Bulan September-Desember PNS Pringsewu Terancam Tidak Dapat Gaji

0
2092
Foto Ilustrasi PNS

Pringsewu (Duta Lampung Online)- Penundaan Dana Alokasi Umum (DAU) Kabupaten Prinbgsewu, Tahun 2016, menjawab semua dugaan publik selama ini jika kinerja Pemerintah Kabupaten (Pemkab) setempat, dinilai buruk.

Pasalnya pemerintah pusat mengumumkan, sebanyak 169 kabupaten kota dan salah satunya Kabupaten Pringsewu bakal kesulitan membayar gaji pegawai negeri sipil (PNS) setelah Menteri Keuangan (Menkeu) Sri Mulyani mengeluarkan peraturan jika penundaan penyaluran dana alokasi umum (DAU) Tahun 2016.

Pembekuan penyaluran DAU sejumlah Rp 19,4 Triliun lebih tertuang dalam Peraturan Menteri Keuangan (PMK) No 125/PMK.07/2016 tentang penundaan penyaluran sebagian DAU Tahun Anggaran (TA) 2016.

Menurut Menteri Keuangan, Sri Mulyani, ada tiga hal yang menjadi pertimbangan Kemenkeu menunda penyaluran DAU, yakni perkiraan kapasitas fiskal, kebutuhan belanja dan perkiraan posisi saldo kas di daerah pada akhir tahun tidak memenuhi target PAD.

Seperti kita ketahui berdasarkan data yang diperoleh redaksi Duta Lampung Online, penundaan DAU Kabupaten Pringsewu, teritung sejak Bulan September hingga Desember 2016 atau selama 4 bulan, jumlah total sekitar Rp46 Miliar lebih, dana tersebut direncanakan tidak akan dicairkan.

Berdasarkan data pula untuk penundaan DAU Kabupaten Pringsewu pada bulan September berjumlah Rp11.462.973.439, Oktober Rp11.462.973.439, November sejumlah Rp11.462.973.439 dan Desember berjumlah Rp11.462.973.439. Sehingga total penundaan DAU Pringsewu sejumlah Rp46 miliar lebih.

Terpisah, penundaan DAU Pringsewu, menimbulakan keresahan bagi semua kalangan hususnya masyarakat kabupaten setempat.

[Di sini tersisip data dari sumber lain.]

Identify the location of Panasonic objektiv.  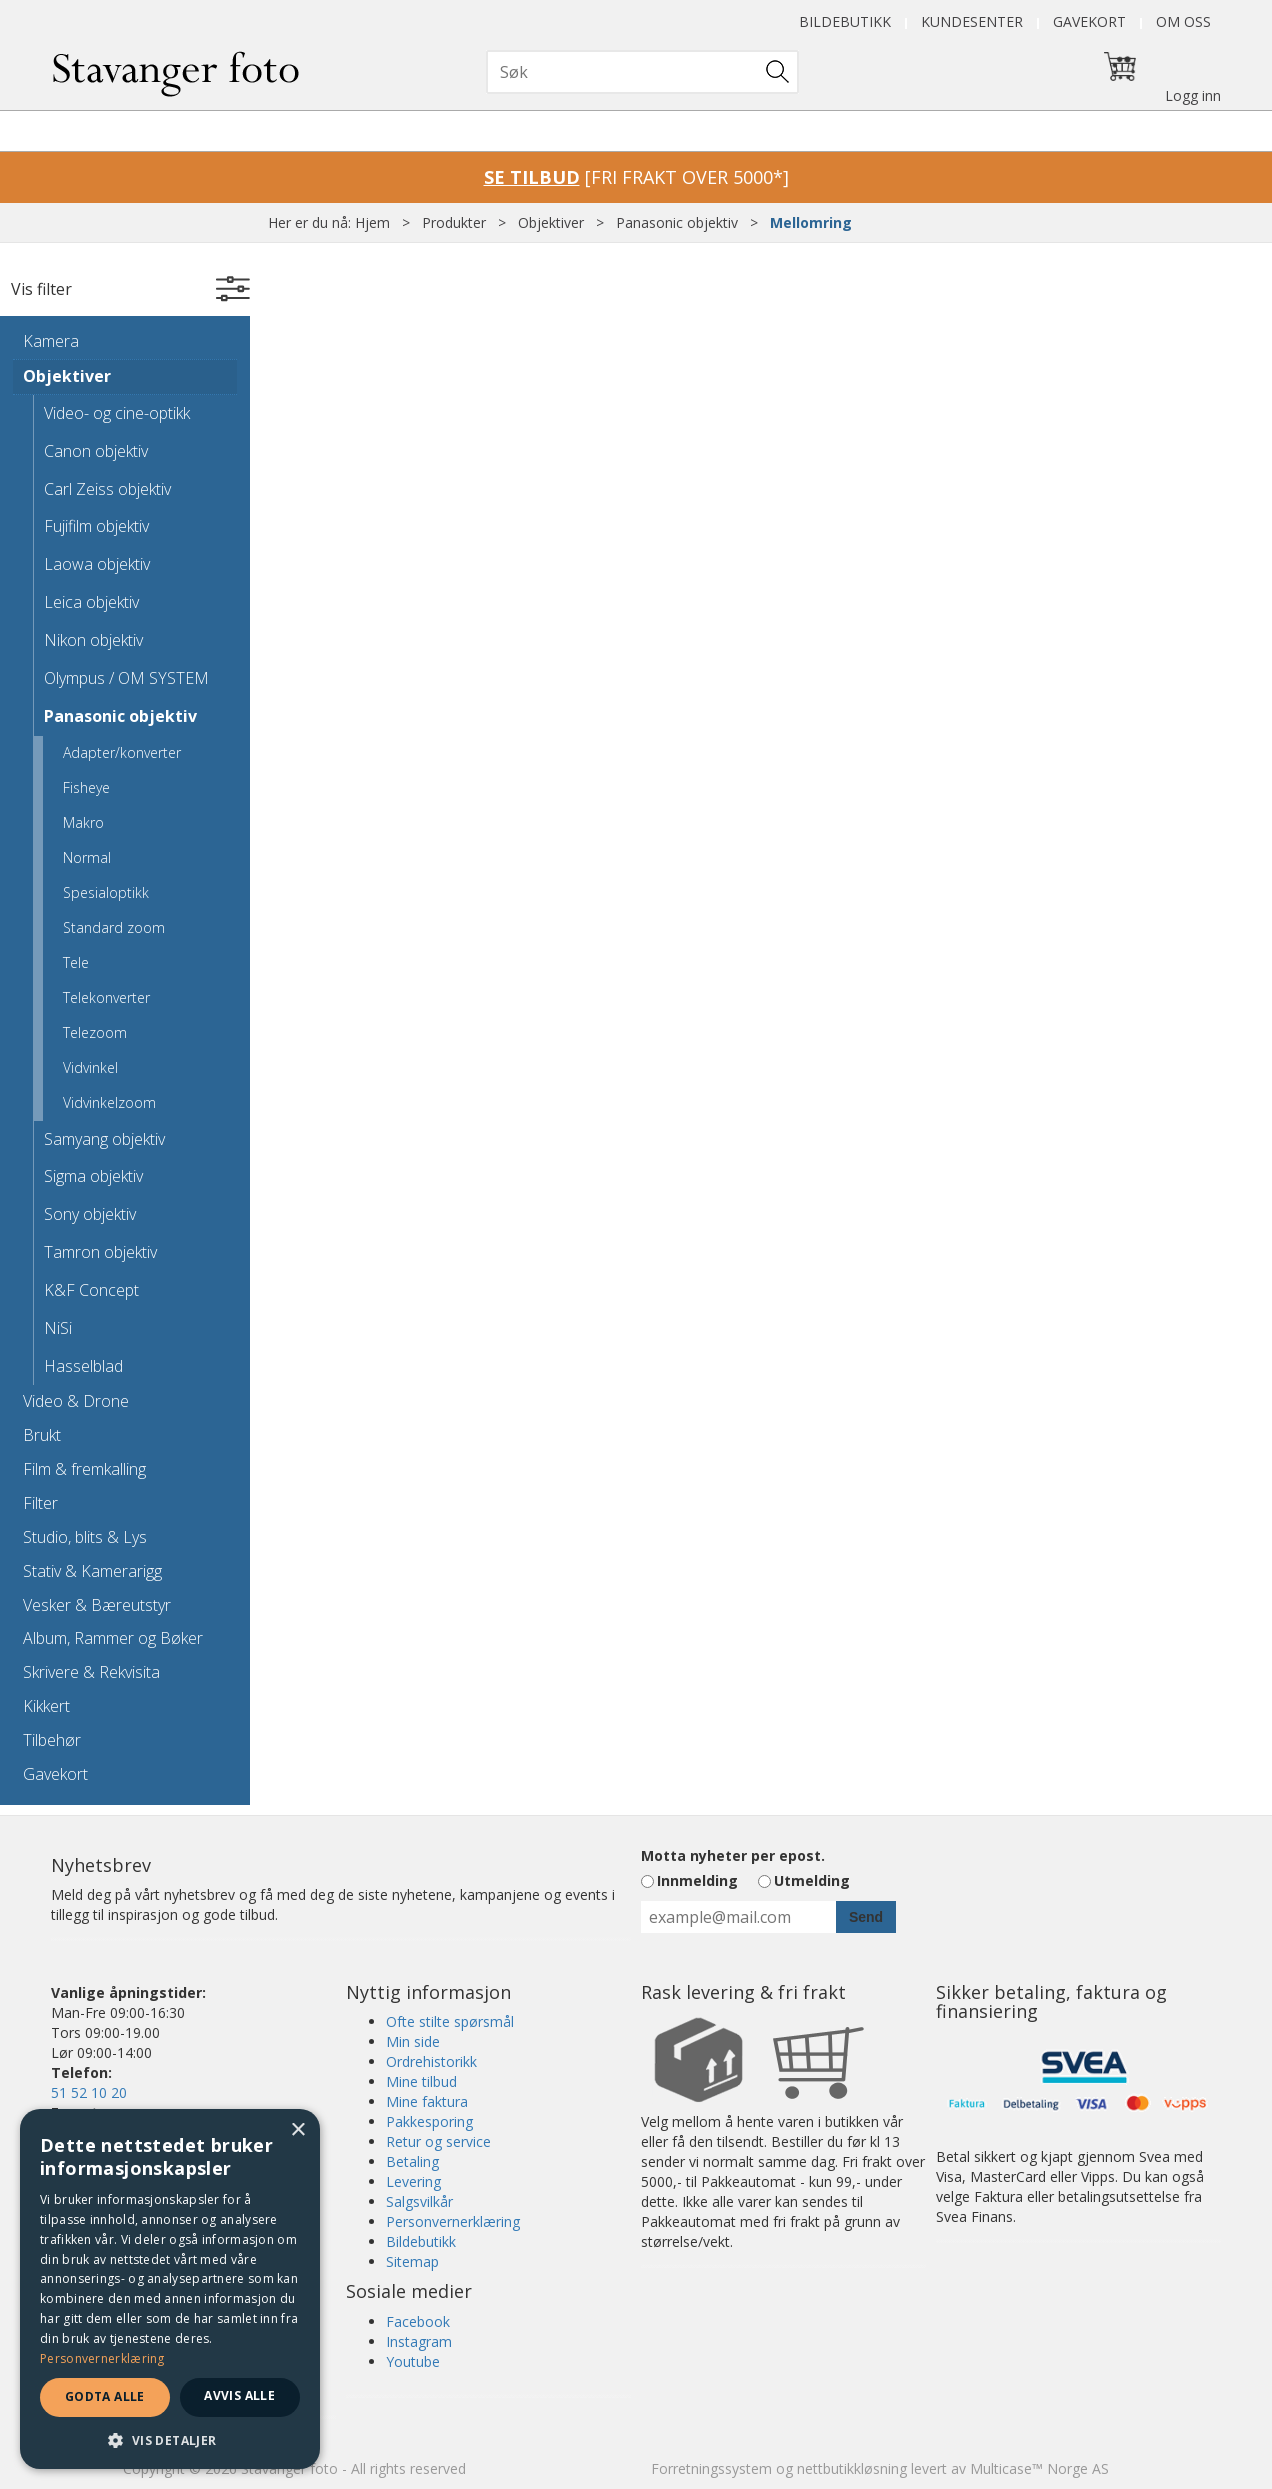
(677, 222).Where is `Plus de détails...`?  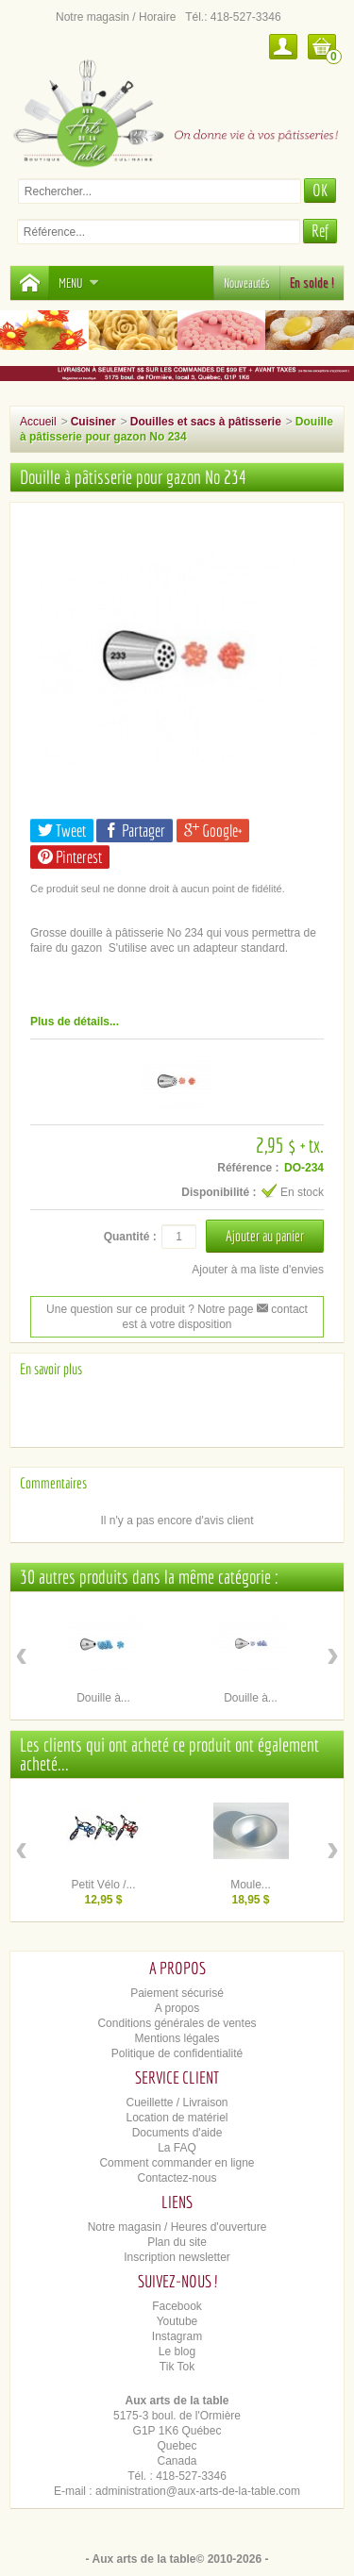
Plus de détails... is located at coordinates (74, 1021).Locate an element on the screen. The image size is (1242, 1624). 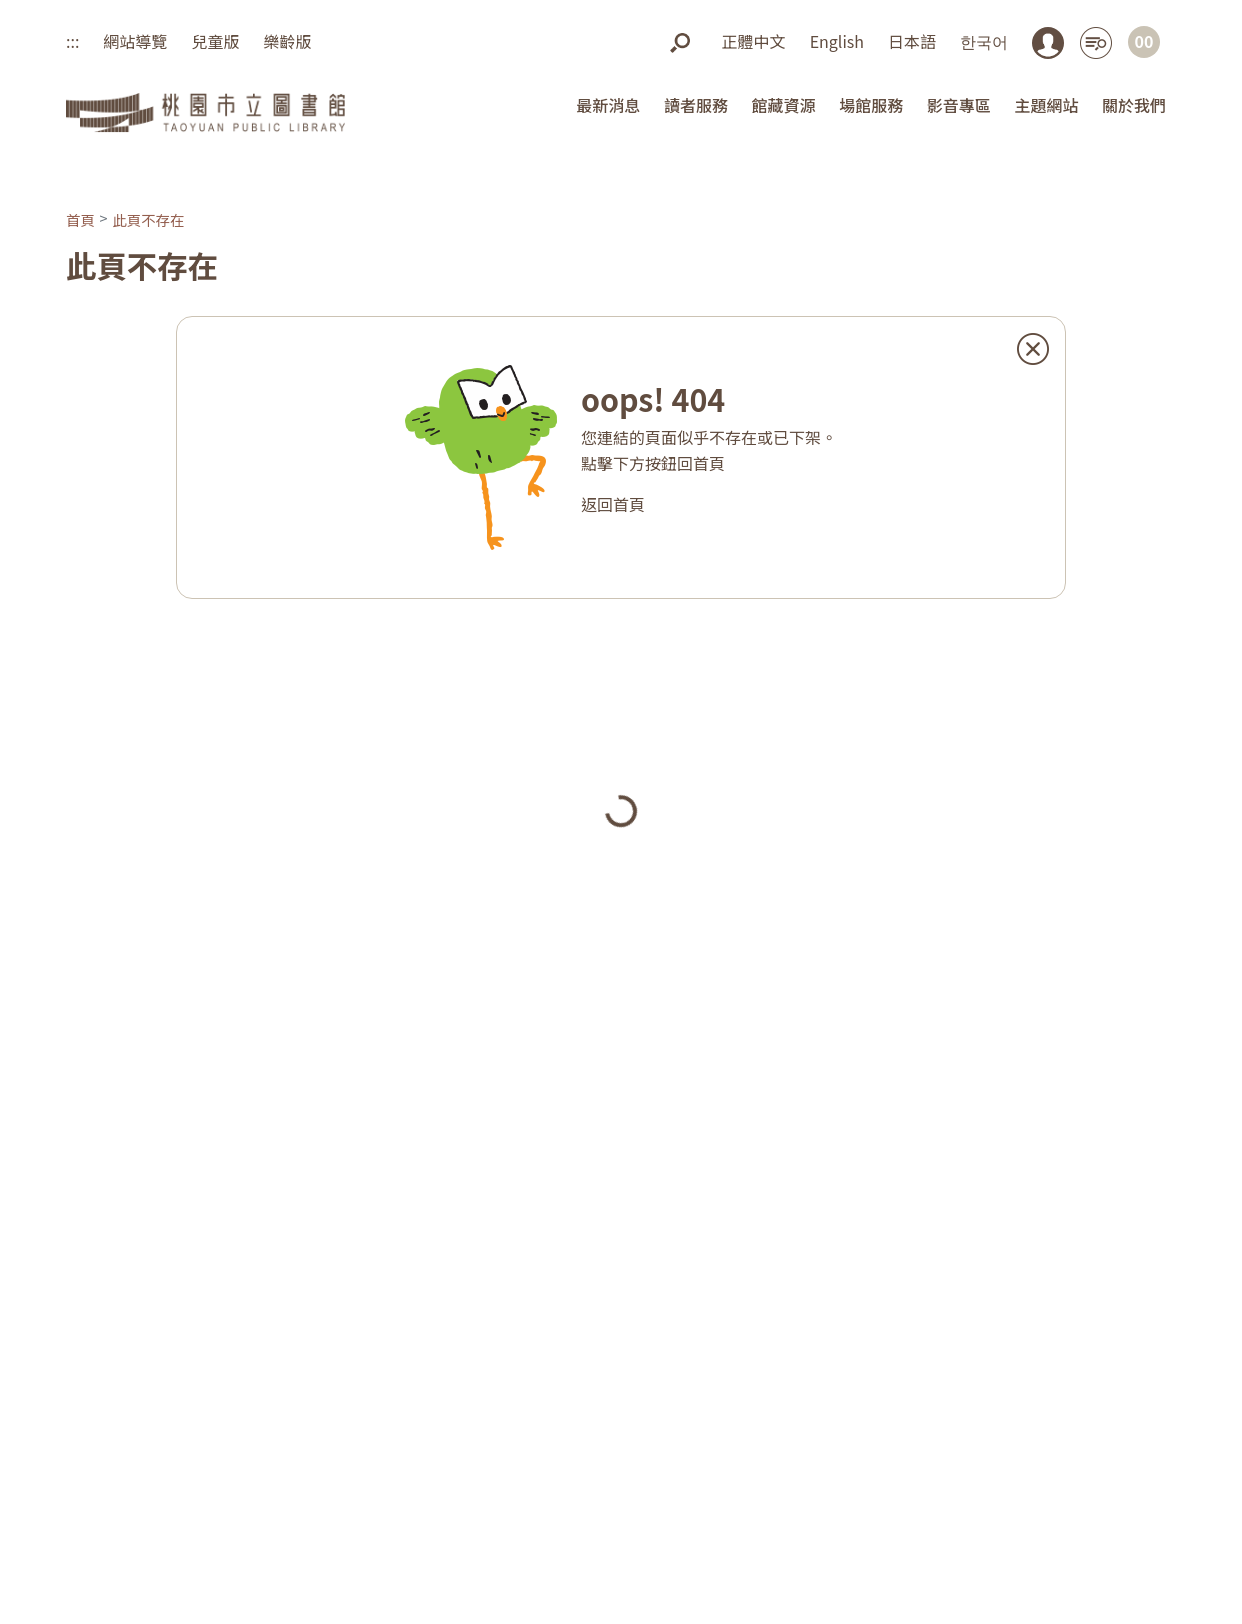
返回首頁 is located at coordinates (613, 504).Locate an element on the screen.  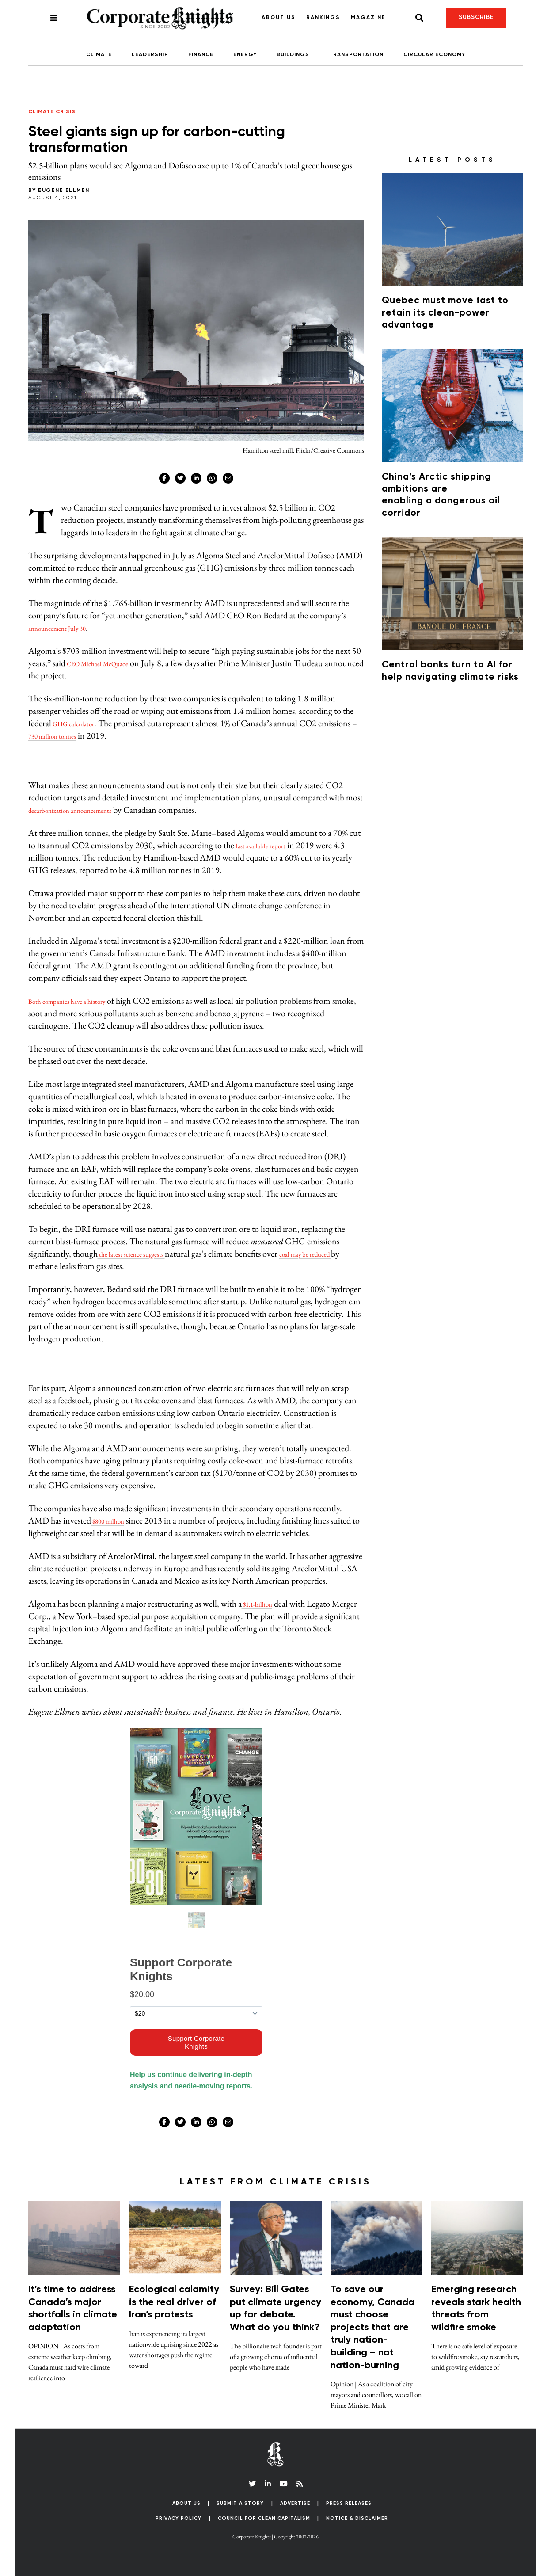
Climate Crisis is located at coordinates (52, 111).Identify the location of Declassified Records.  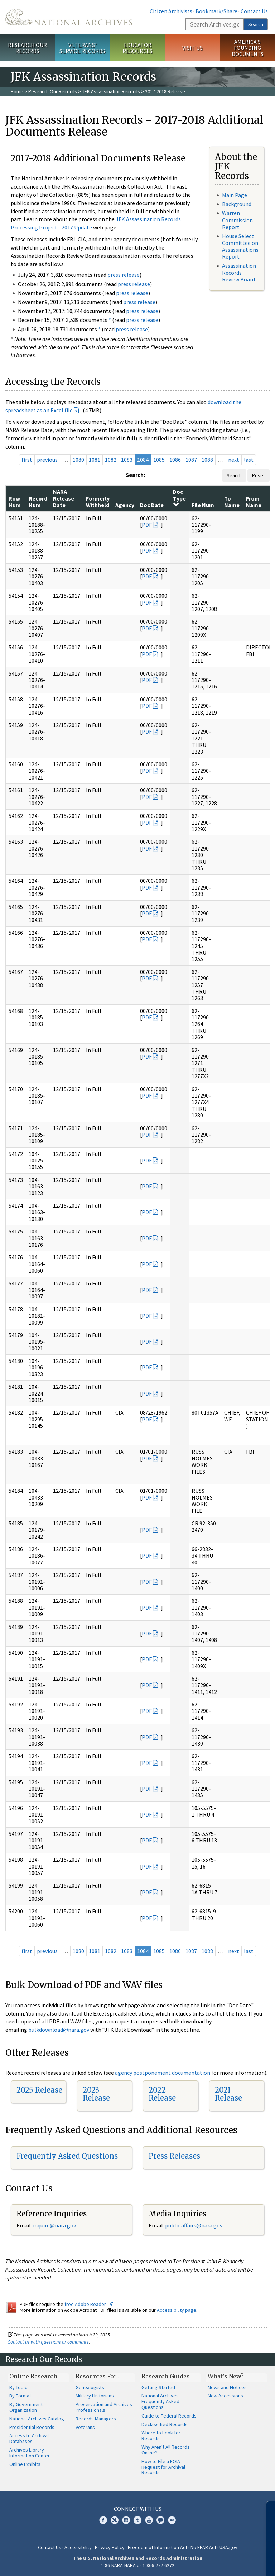
(164, 2424).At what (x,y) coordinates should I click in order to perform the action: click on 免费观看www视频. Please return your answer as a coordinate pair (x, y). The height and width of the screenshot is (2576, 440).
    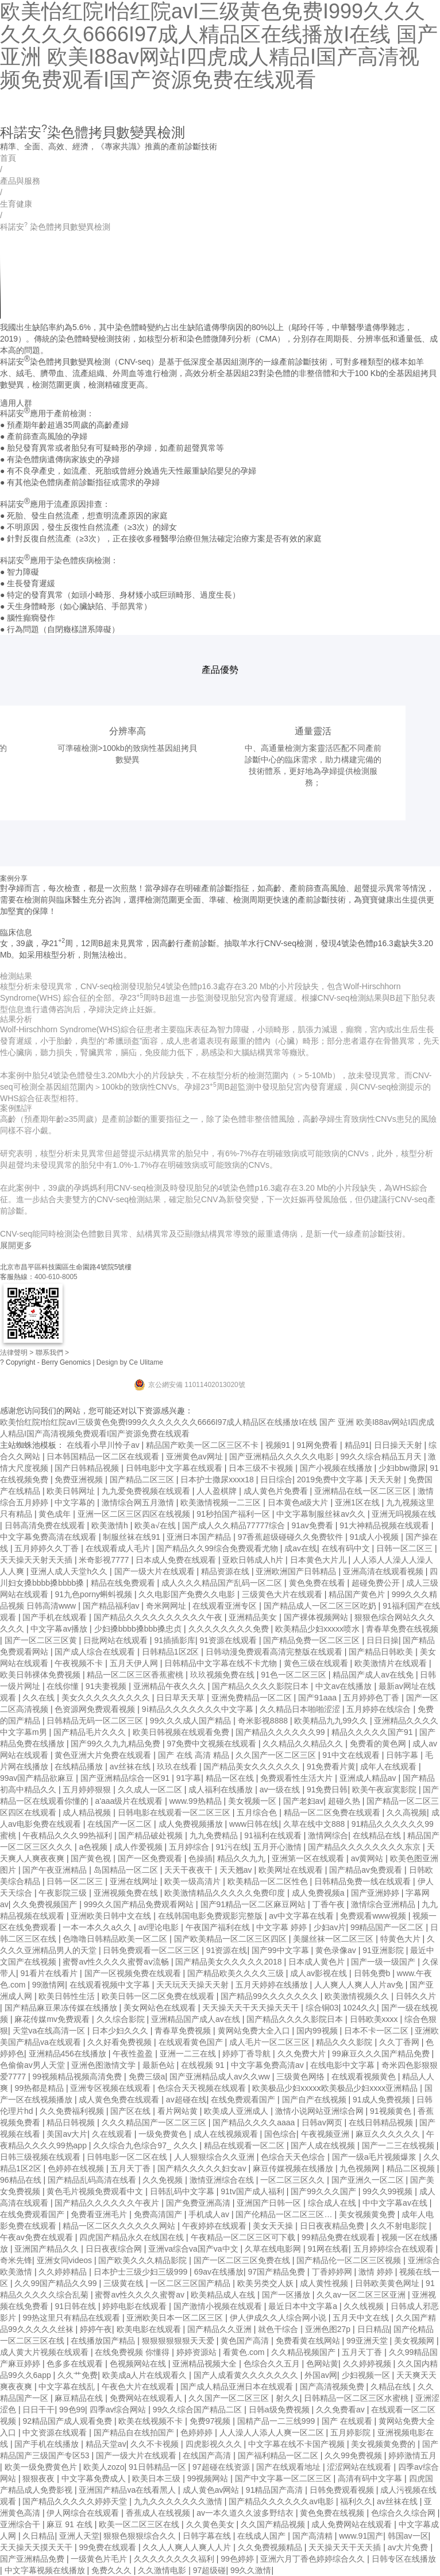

Pasalnya menurut mereka dengan adanya penundaan DAU mencapai Rp46 miliar lebih, bisa berdampak terhadap gaji Pegawai Negri Sipil (PNS).

“Bisa-bisa selama empat bulan kedepan kami sebagai PNS tidak mendapat gaji. Hal ini bisa berdampak buruk terhadap kehidupan kami mengingat gaji tersebut yang kami andalkan untuk biaya hidup kami,”ujar salan satu narasumber yang enggan ditulis namanya, bersetatus PNS. (Tim).